• Exercises:
1. Say whether each statement below agrees with the post about Barbara Pym's novels. Answer yes or no and quote the deciding words from the post: (a) Iris Murdoch was a fan of Pym's novels; (b) Powell wrote in his journals that Pym is one of the few novelists he regrets never having met; (c) Wilmet Forsyth is a thirty-five-year-old married housewife.
2. Carry on the post about Barbara Pym's A Glass of Blessings from the point where it stops.

• Source excerpt:

Showing posts with label John Bayley. Show all posts
Showing posts with label John Bayley. Show all posts

Thursday, January 19, 2012

Pym, Powell, Murdoch, Bayley

John Bayley's introduction to the 2009 Virago edition of Barbara Pym's A Glass of Blessings (1958) might as well have been written specifically for me, as it brings in two writers very close to my heart, Anthony Powell and Bayley's wife, Iris Murdoch.

Powell, as I've noted before, was a fan of Pym, writing in his journals in 1992,
From being merely tolerant of [her] as a novelist, I have now got into the swing of her style and characters, find the books very amusing. . . . She is one of the few novelists I regret never having met.
But Bayley reveals much more:
Addicts of Pym tend to get together to discuss their heroine, and that happened to me with Powell. We agreed, for example, that his own immortal character Kenneth Widmerpool might have walked out of a Pym novel, together, of course, with his mother in her famous "bridge coat," a garment that much delighted Pym.
I think Widmerpool is ultimately too grasping to fit in a Pym novel, but his mother--good god, yes!

About Murdoch, Bayley offers the passing observation that she was "never a fan of Pym's novels," but liked her greatly as a person. His invocation of the pair in his introduction is perfect, for A Glass of Blessings is simultaneously the most Powellian and most Murdochian of the Pym novels I've read (which at this point is most of them).

The Powell links are easy to trace--indeed, it's hard to imagine any Powell fan not perking up at a couple of points in the novel when the narrator and protagonist, Wilmet Forsyth, a thirty-five-year-old married housewife, reflects, Nick Jenkins&8211;like, on the people around her. Here, for example:
At that moment I heard the bell ring and shortly afterwards Sir Denbigh Grote came into the room, rubbing his hands together as if it were a cold afternoon. He looked so much like a retired diplomat is generally supposed to look, even to his monocle, that I never thought of him as being the sort of person one needed to describe in any detail. What did seem unusual was his friendship with Miss Prideaux, who in spite of being a gentlewoman had only been a governess in some of the countries where he had served in a much higher capacity. It could only be supposed that retirement, like death, is a kind of leveller; and that social differences had been forgotten in the common pleasure of recalling garden parties at the embassies to celebrate the sovereign's birthday, and other similar functions which few people would have been capable of discussing at all knowledgeably.

• Supplied entries:
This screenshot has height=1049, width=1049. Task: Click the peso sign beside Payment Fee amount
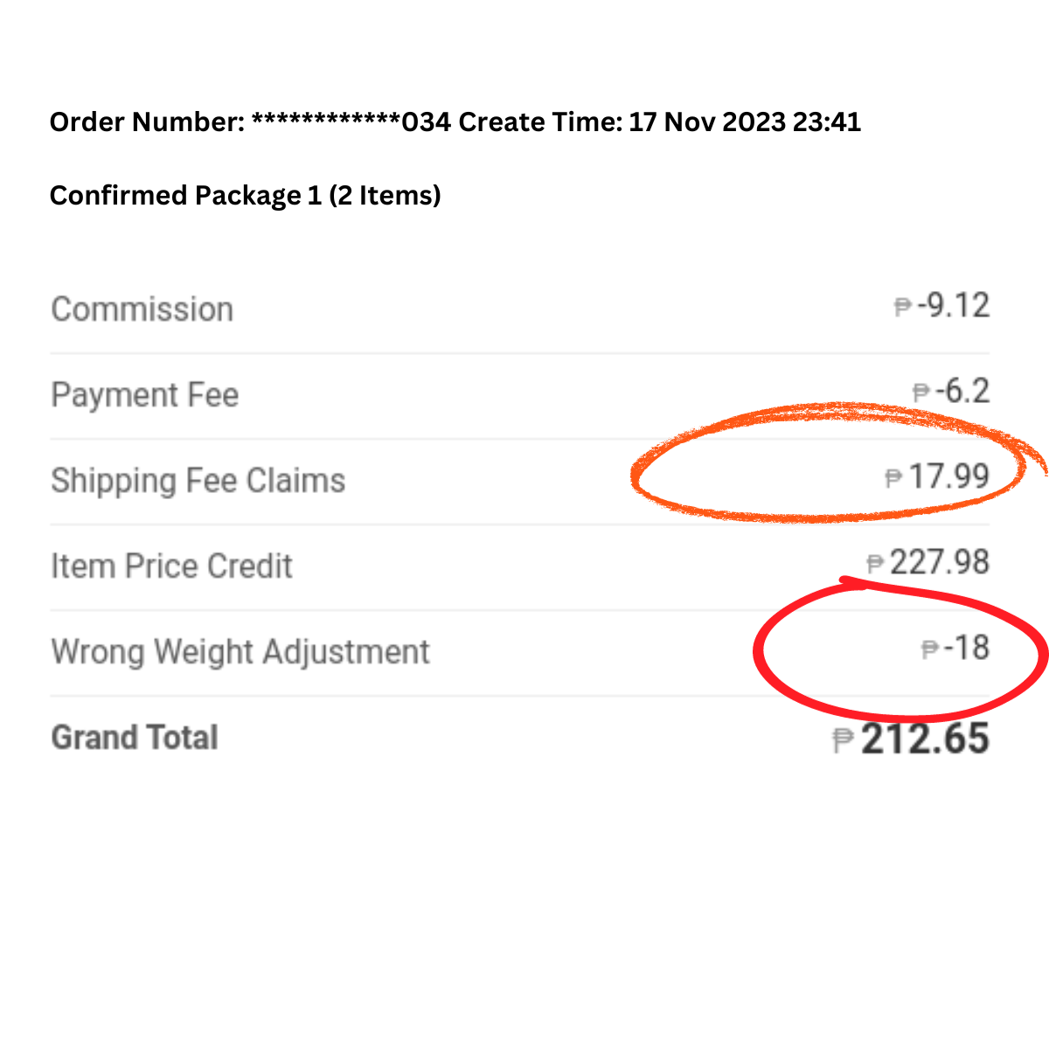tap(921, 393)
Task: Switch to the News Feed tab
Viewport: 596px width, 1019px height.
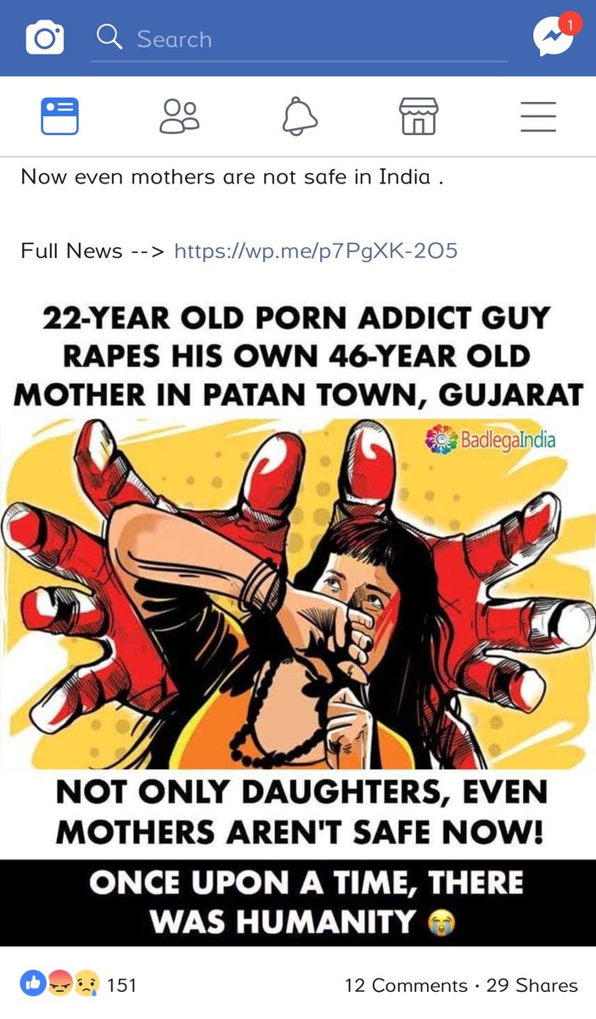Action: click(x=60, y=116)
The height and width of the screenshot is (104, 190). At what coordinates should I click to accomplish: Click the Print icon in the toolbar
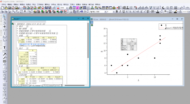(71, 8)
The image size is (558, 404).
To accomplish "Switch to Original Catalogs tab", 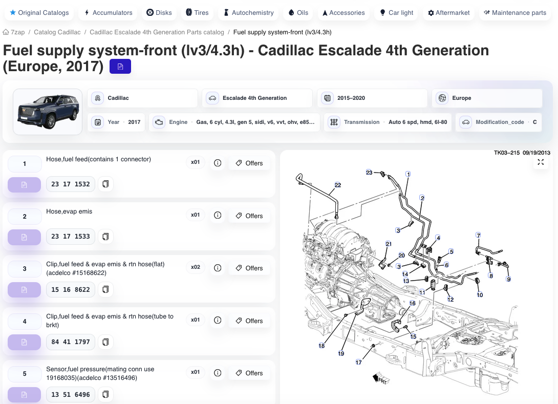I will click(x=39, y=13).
* * *
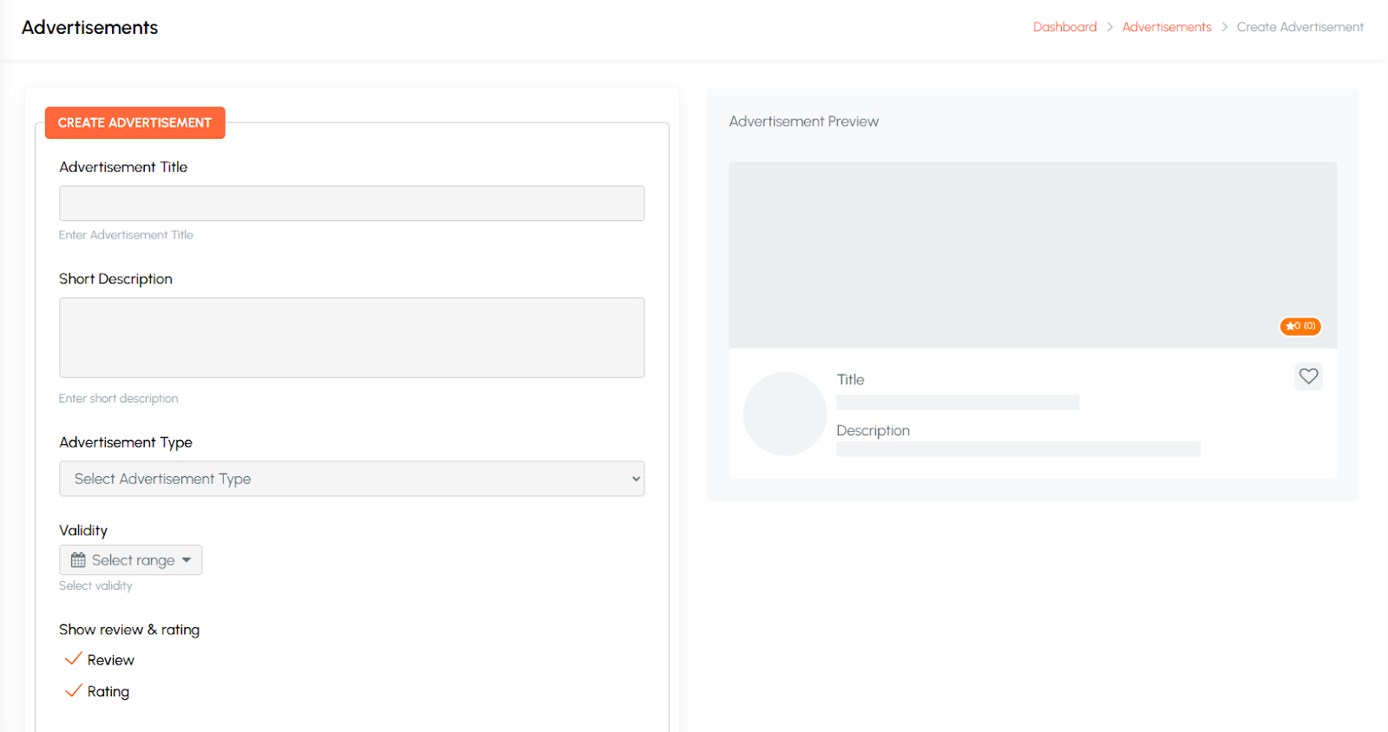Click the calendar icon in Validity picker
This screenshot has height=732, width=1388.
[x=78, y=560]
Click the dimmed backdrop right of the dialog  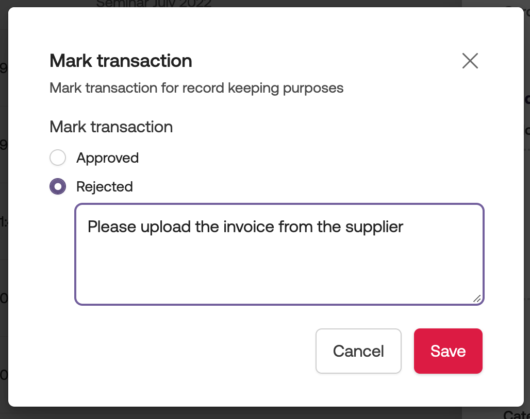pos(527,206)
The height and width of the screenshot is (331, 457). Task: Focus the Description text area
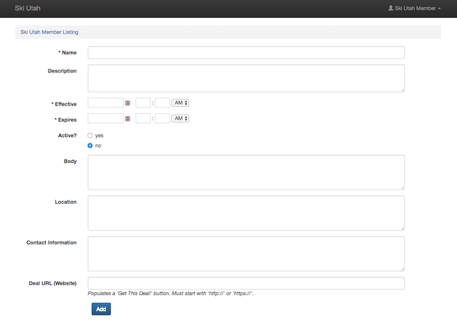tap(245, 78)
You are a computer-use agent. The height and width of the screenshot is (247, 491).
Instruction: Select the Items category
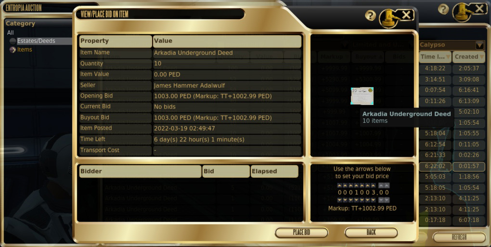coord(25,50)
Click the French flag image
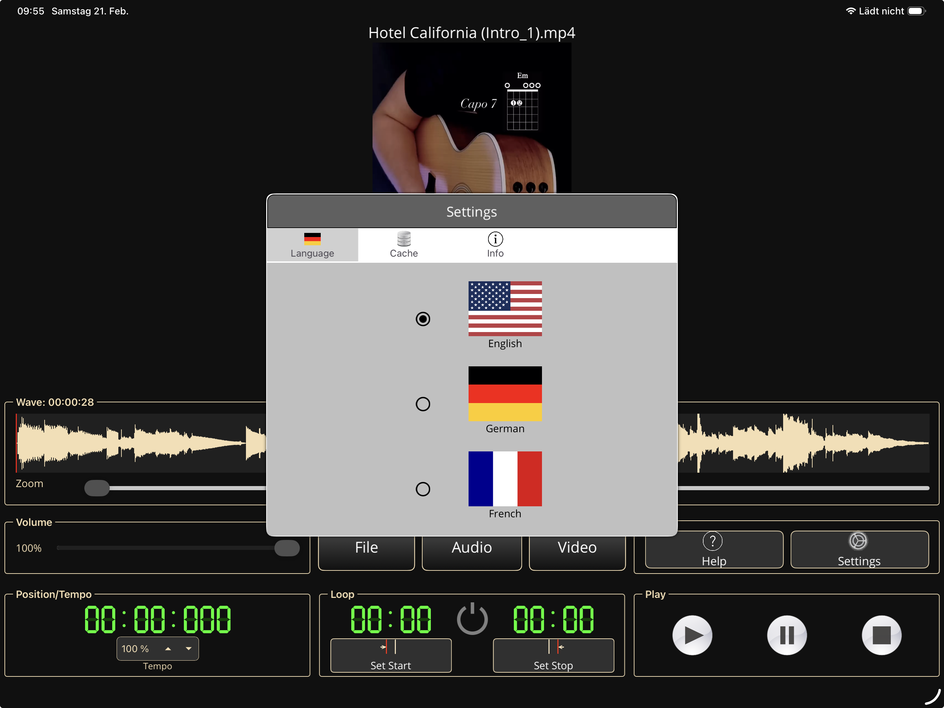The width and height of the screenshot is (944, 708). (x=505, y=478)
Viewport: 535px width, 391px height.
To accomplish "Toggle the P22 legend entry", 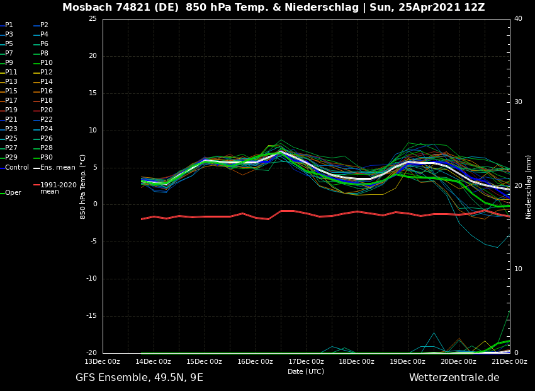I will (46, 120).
* * *
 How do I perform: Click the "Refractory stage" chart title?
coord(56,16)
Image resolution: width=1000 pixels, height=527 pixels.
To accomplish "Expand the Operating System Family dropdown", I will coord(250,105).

• Results of the tasks:
1.
(a) No: "never a fan of Pym's novels"
(b) Yes: "She is one of the few novelists I regret never having met."
(c) Yes: "a thirty-five-year-old married housewife"

2.
It's Powell to a T--especially from "It could only be supposed" on; the internal reflection is pure Nick Jenkins, especially in its focus on the effects of the passage of time on status and class relations. Pym even uses a semicolon, like Powell, where an ordinary writer would use a comma! The Murdoch echo is more muted, but ultimately, I think, just as inescapable for a fan of both writers. A Glass of Blessings, like many Pym novels, turns on a character who fails to imagine the full scope of the lives of those around her--and is thus surprised when they a revealed to be fully rounded humans, acting on emotion and sentiment, instead of plodding along on the familiar paths she's assumed they'd follow. Late in the novel Wilmet lies abed, thinking about some news she's just had delivered about an acquaintance:
I lay awake for rather a long time, either because of the coffee or my confused thoughts. It seemed as if life had been going on around me without my knowing it, in the disconcerting way that it sometimes does, like the traffic swirling past when one is standing on an island in the middle of the road. Sybil and Professor Root, Piers and Keith, Marius and Mary--the names did sound odd together--all doing things without, as it were, consulting me.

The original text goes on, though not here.